DELIRIUM OFTEN COMES ON SUDDENLY IN THE HOSPITAL, with effects ranging from agitation, paranoia and hallucinations to lethargy and withdrawal. The damage to older patients may be irreversible in some cases, leading to permanent cognitive decline and life in a nursing home.

To help prevent such outcomes, Sharon Inouye, director of the Aging Brain Center at the Institute for Aging Research, Hebrew SeniorLife in Boston, and professor of medicine at Harvard Medical School, created the Hospital Elder Life Program, or HELP. An innovative approach now used in some 200 U.S. hospitals as well as in institutions in seven other countries, HELP trains nurses, physicians and volunteers to prevent delirium with daily interventions designed to keep patients mobile and oriented to their surroundings as they continue to eat, drink fluids and get adequate sleep. A recent randomized trial of older patients who had undergone abdominal surgery found that the likelihood of delirium was reduced by 56% and hospital stays were two days shorter when HELP methods were used.

Q: How big a problem is delirium for hospitalized patients?
A: It’s huge. Five older hospitalized adults develop delirium every minute in the United States. And while it is usually temporary, delirium is associated with cognitive decline that lasts for at least three years in about 15% of cases. It’s as devastating as having mild cognitive impairment, or MCI—a slight but noticeable decline in cognitive abilities that puts the patient at an increased risk of developing Alzheimer’s. In people who already have dementia, delirium can double the pace of their decline. Those who don’t recover from delirium have a very high mortality rate and severe loss of function, and often need to be in a nursing home.

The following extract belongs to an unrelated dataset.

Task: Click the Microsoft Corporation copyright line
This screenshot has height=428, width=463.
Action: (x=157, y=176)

Q: Why are older people so susceptible to delirium?
A: Our hypothesis is that aging brains emit weaker signals between brain regions and are less plastic, making older people vulnerable to cognitive dysfunction, especially under the stressful conditions of a hospital stay—sleep deprivation, pain, toxicity from multiple medications, being bedbound.

Q: How is delirium treated?
A: Once delirium occurs, it’s very hard to stop. Preventing it is really the only thing that works well. Fortunately, studies have shown that up to 50% of delirium is preventable.

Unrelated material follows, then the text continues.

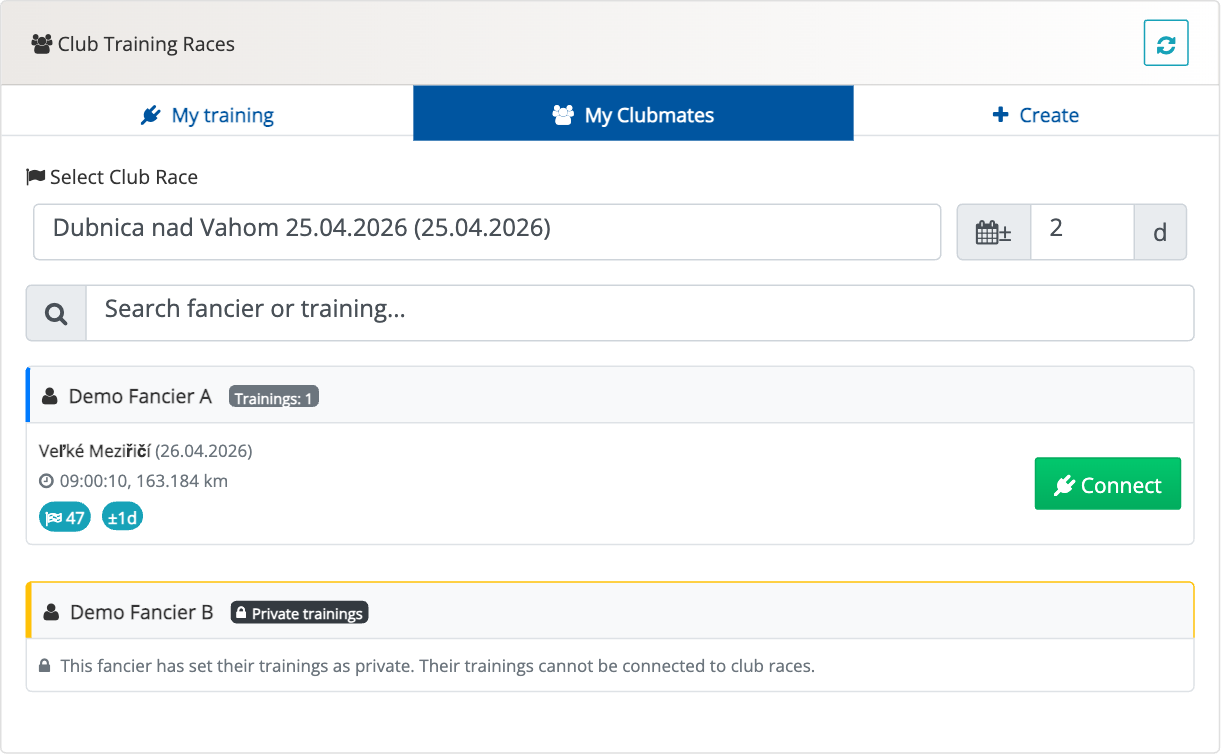Click the magnifying glass search icon

pos(56,314)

Q: What’s required for a hospital to offer HELP?
A: Many hospitals with a HELP program enlist a corps of trained volunteers. Others use existing aides or nursing staff to carry out the interventions that need to be done every day for as long as a patient is hospitalized. There also needs to be a dedicated full-time staffer to run the program.

Q: What interventions are used?
A: Volunteers who visit two or three times a day can be especially effective in helping elderly patients avoid becoming disoriented. They can socialize and play games with patients for cognitive stimulation, make sure curtains are open during the day, provide companionship during meals or help them eat, and watch for signs of behavior changes or confusion.

Another core principle is daily exercise and walking assistance. If patients are having trouble hearing or seeing because they left hearing aids or glasses at home, we give them devices so they aren’t impaired. We make sure they stay hydrated and are eating properly. And at night, those who have trouble sleeping may get warm milk or herbal tea, a massage, soothing music—but not sleeping pills.

Q: Which patients can benefit from HELP?
A: Our official recommendation is that any patient 70 or older who has at least one risk factor for cognitive decline should be enrolled in HELP. Ideally, though, HELP should be available to any patient who might need it. Recent research has shown the effectiveness of the program for the prevention of hospital falls and functional decline, as well as for dramatic cost savings and reduction in readmissions. HELP has also been adapted for use by other fields and departments, including surgical units, ICUs, emergency rooms, palliative care and long-term care.